_RECORDS PROVIDED:_
⁂
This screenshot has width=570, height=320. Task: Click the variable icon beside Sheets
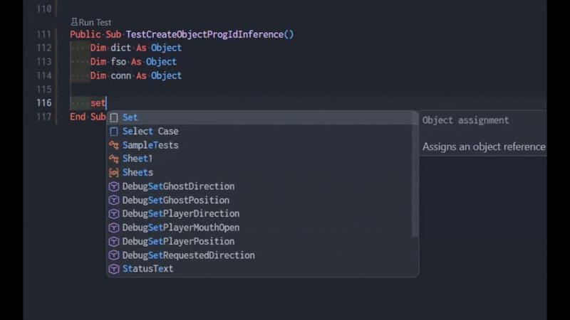[x=114, y=173]
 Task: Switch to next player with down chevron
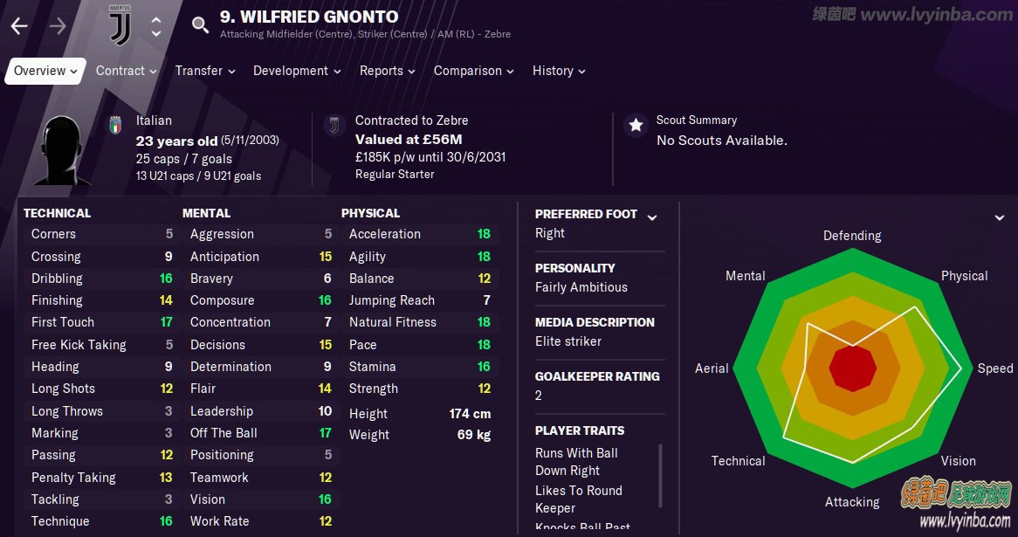(155, 33)
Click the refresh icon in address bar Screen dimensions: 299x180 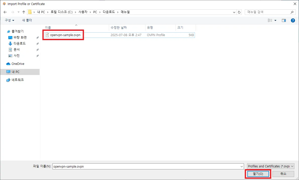(239, 12)
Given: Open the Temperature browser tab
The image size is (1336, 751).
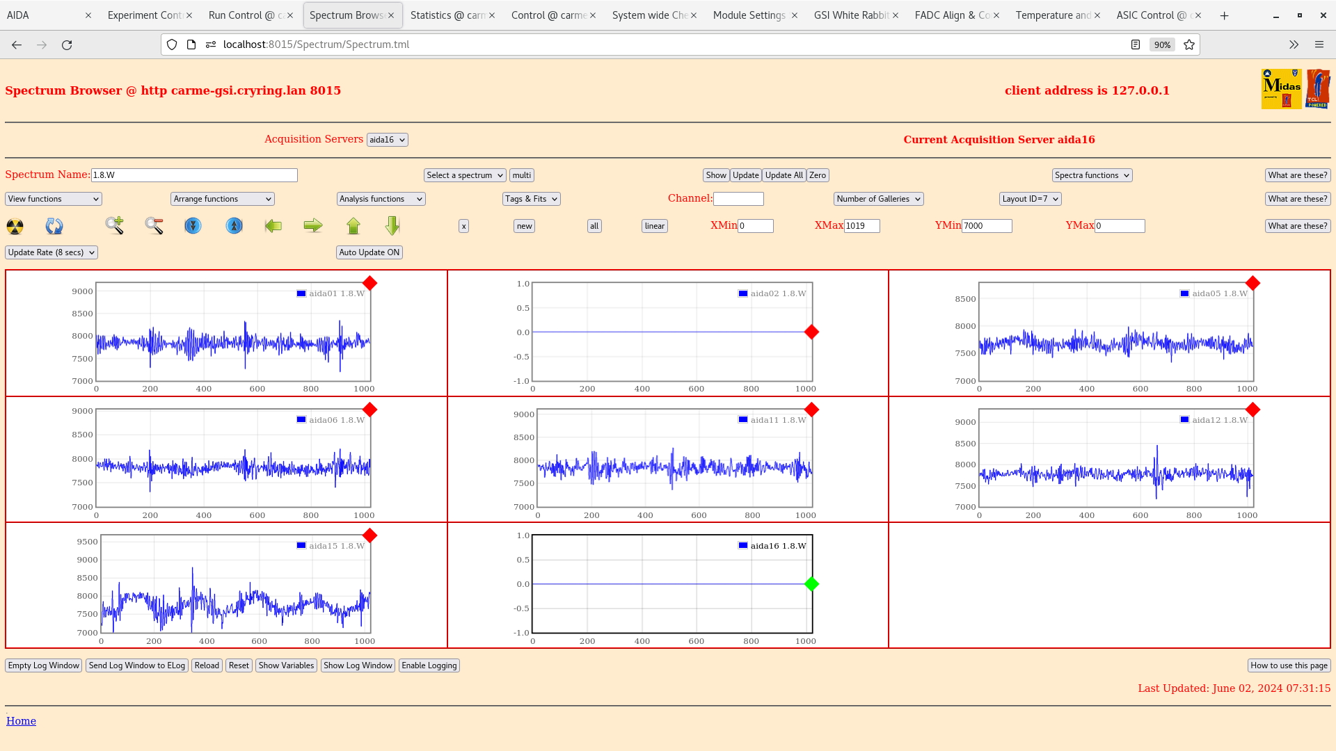Looking at the screenshot, I should 1052,15.
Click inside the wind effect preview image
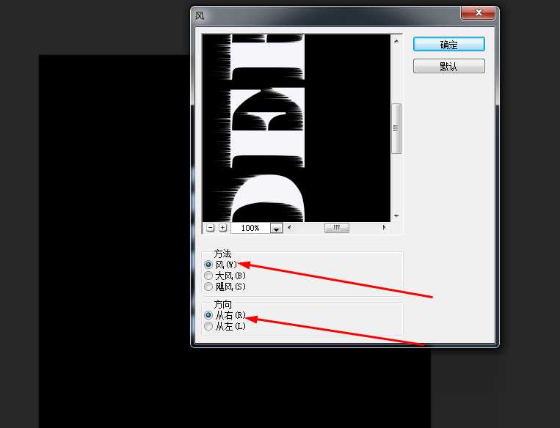The height and width of the screenshot is (428, 560). [x=297, y=126]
⁂
_REQUEST:_ Gather each line of the entries above that contains the word "Task", and list them in their original order.

_SOLUTION TO THE EXERCISE:_
This screenshot has width=570, height=320. Task: Click the variable icon beside Sheets
 Task: Switch to next player with down chevron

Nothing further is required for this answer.